▸ **DIRECTIONS FOR THIS TASK**
Copy the stretch from the line containing "Where should I" through the line containing "click(x=905, y=108)", swapping every "screenshot" for "screen image" and leaving all else unchanged. Omit the pictures from your copy.

Item position entries:
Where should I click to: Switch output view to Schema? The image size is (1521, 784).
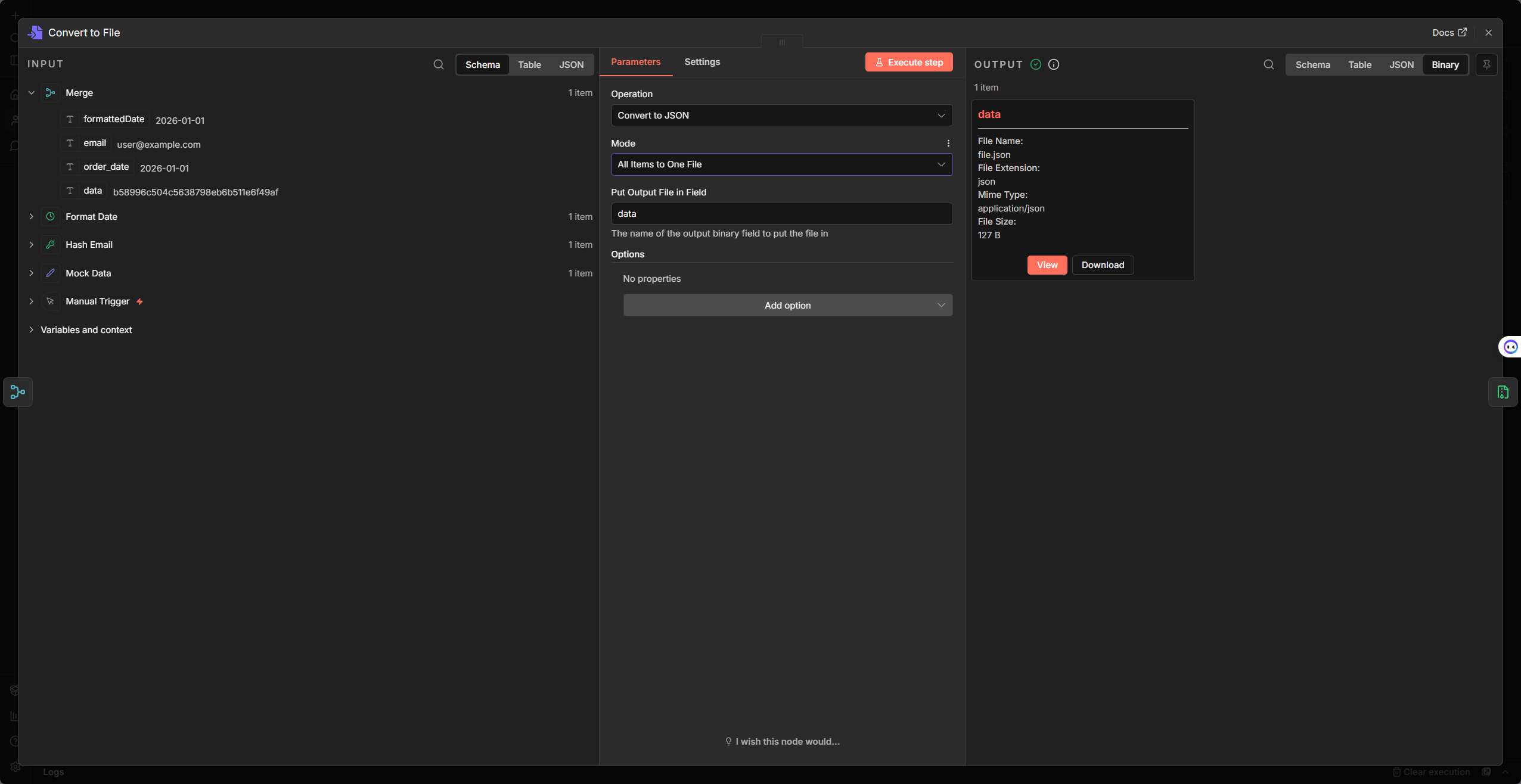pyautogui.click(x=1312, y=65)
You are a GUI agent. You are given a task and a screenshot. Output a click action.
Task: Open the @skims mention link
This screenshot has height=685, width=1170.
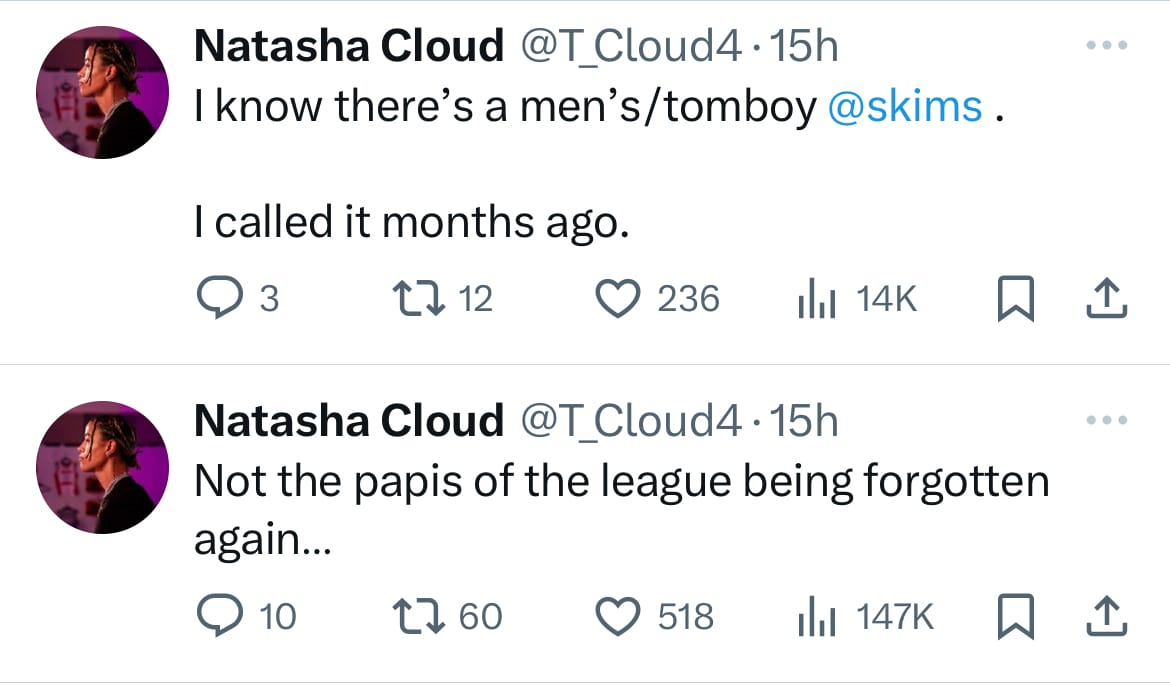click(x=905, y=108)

---

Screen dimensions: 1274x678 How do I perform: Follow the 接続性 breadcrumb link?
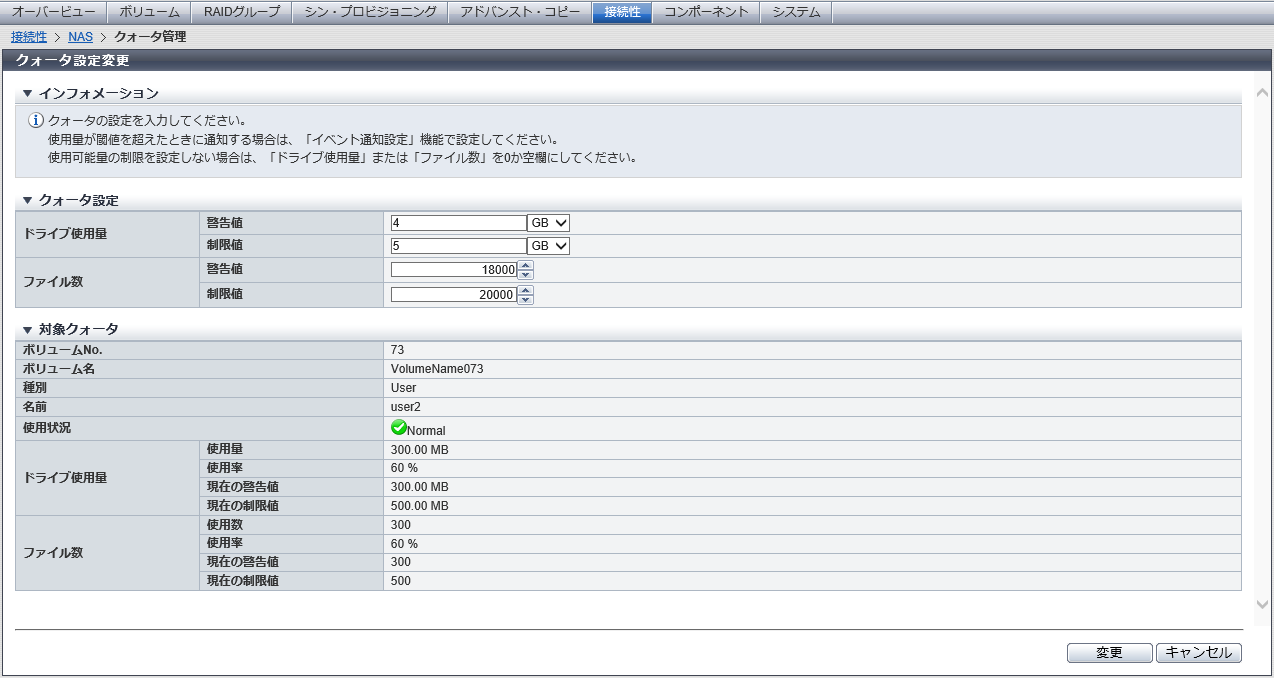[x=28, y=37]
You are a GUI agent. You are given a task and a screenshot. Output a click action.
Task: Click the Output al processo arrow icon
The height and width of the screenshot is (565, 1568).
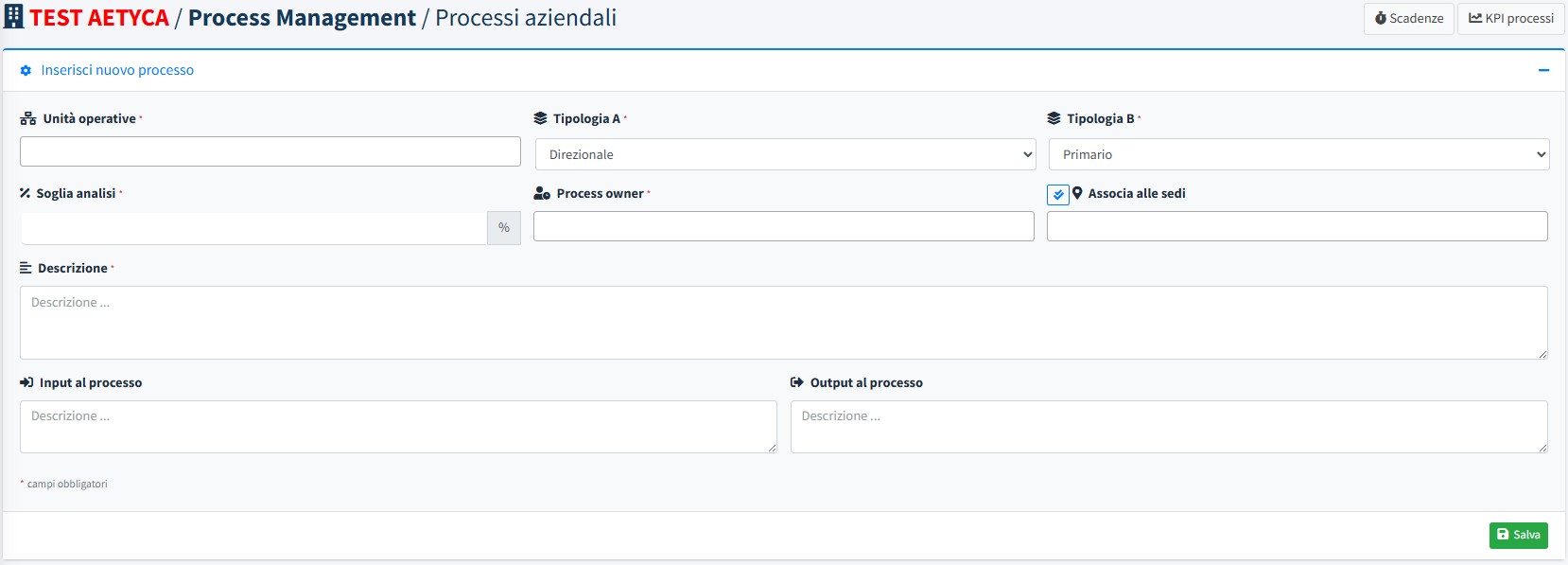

▸ **RESPONSE TO THE TASK**
Where should I click to: Switch output view to Schema? The image size is (1521, 784).
pyautogui.click(x=1312, y=65)
You are a GUI agent. You are given a task and a screen image. Output a click action.
Task: Open the @skims mention link
This screen image has height=685, width=1170.
click(x=905, y=108)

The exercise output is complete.